2ᵉ édition du Projet de dialogue communautaire pour la protection des droits des femmes et des filles en Haute-Guinée : la CJCVF annonce le lancement officiel des activités

Dans le cadre de son engagement en faveur de la lutte contre les violences basées sur le genre, la Coordination des Jeunes Cadres Volontaires pour le Futur (CJCVF) a procédé, ce jeudi 10 septembre 2026 à Conakry, au lancement officiel de la 2ᵉ édition du Projet de dialogue communautaire pour la protection des droits des femmes et des filles en Haute-Guinée.

Pour le coordinateur général, Naby Laye Moussa Soumah, cette deuxième édition s’articule autour d’une question fondamentale qui doit interpeller chacun de nous

« Jusqu’à quand les femmes et les filles subiront-elles les violences, les discriminations et les injustices en silence ? » Selon lui, cette interrogation dépasse le simple cadre d’un slogan : elle constitue un véritable appel à la conscience, à la responsabilité et surtout à l’action.

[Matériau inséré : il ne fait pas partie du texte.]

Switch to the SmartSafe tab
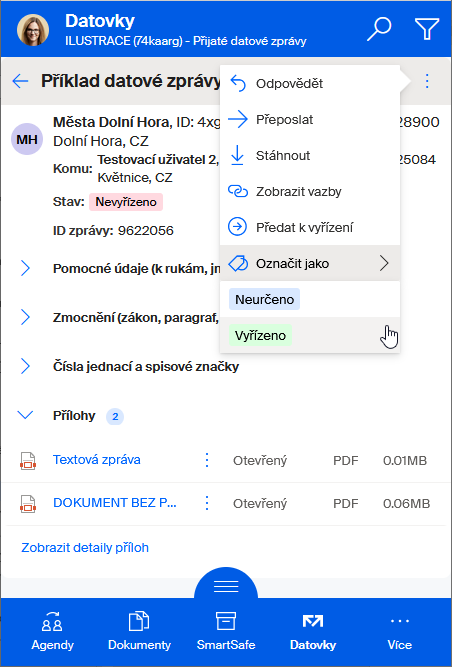(x=226, y=631)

« Les violences basées sur le genre, les mariages précoces et forcés, les violences sexuelles, les violences domestiques, les discriminations et toutes les formes d’injustice faites aux femmes et aux filles ne doivent jamais être banalisées. Lorsqu’une femme est violentée, c’est toute la communauté qui est interpellée. Lorsqu’une fille est privée de ses droits, c’est notre avenir collectif qui est fragilisé », a-t-il déclaré.

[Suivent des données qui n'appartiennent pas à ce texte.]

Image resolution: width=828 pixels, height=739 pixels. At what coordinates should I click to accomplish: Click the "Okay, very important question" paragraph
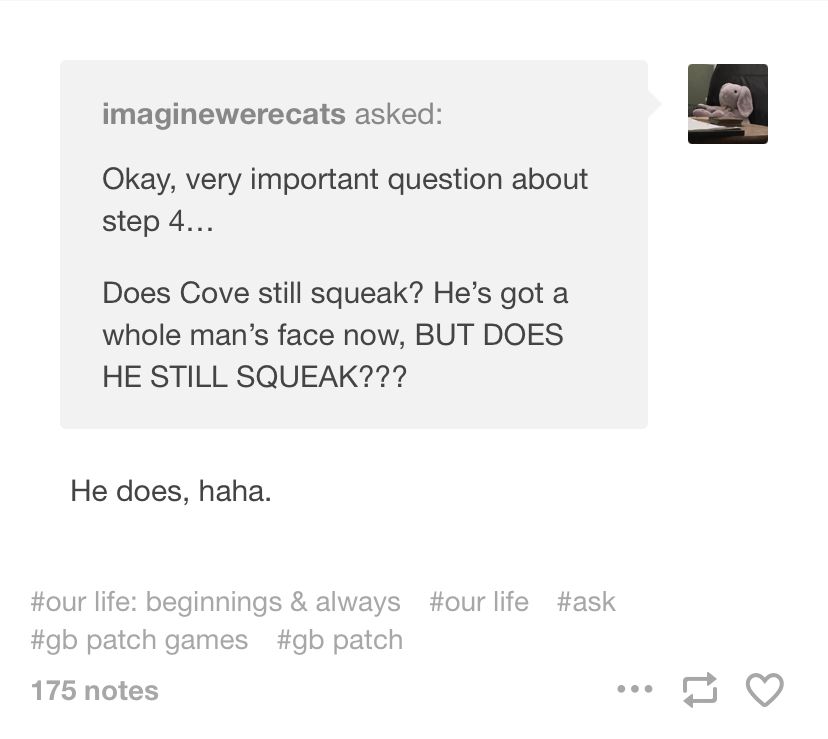point(345,200)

Il a ensuite précisé la démarche adoptée par l’organisation : « C’est pourquoi la CJCVF fait le choix d’aller directement à la rencontre des communautés à la base, afin de dialoguer, d’écouter, de sensibiliser et d’orienter. Du 15 septembre au 30 octobre 2026, nos équipes mèneront des activités dans plusieurs localités de la Haute-Guinée, notamment à Dinguiraye, Kankan, Siguiri et Mandiana. Notre intervention reposera sur une approche communautaire : sessions de dialogue, émissions radiophoniques, rencontres avec les autorités, les leaders communautaires, les femmes, les jeunes et les acteurs de la société civile. Nous accorderons également une attention particulière au signalement et à l’orientation des cas de violences, dans le respect de la confidentialité, de la dignité et de la protection des victimes. Notre objectif n’est pas de juger les communautés, mais de dialoguer avec elles et surtout de les écouter. Car nous sommes convaincus qu’une protection durable des droits des femmes et des filles ne peut être construite sans leur participation », a-t-il conclu.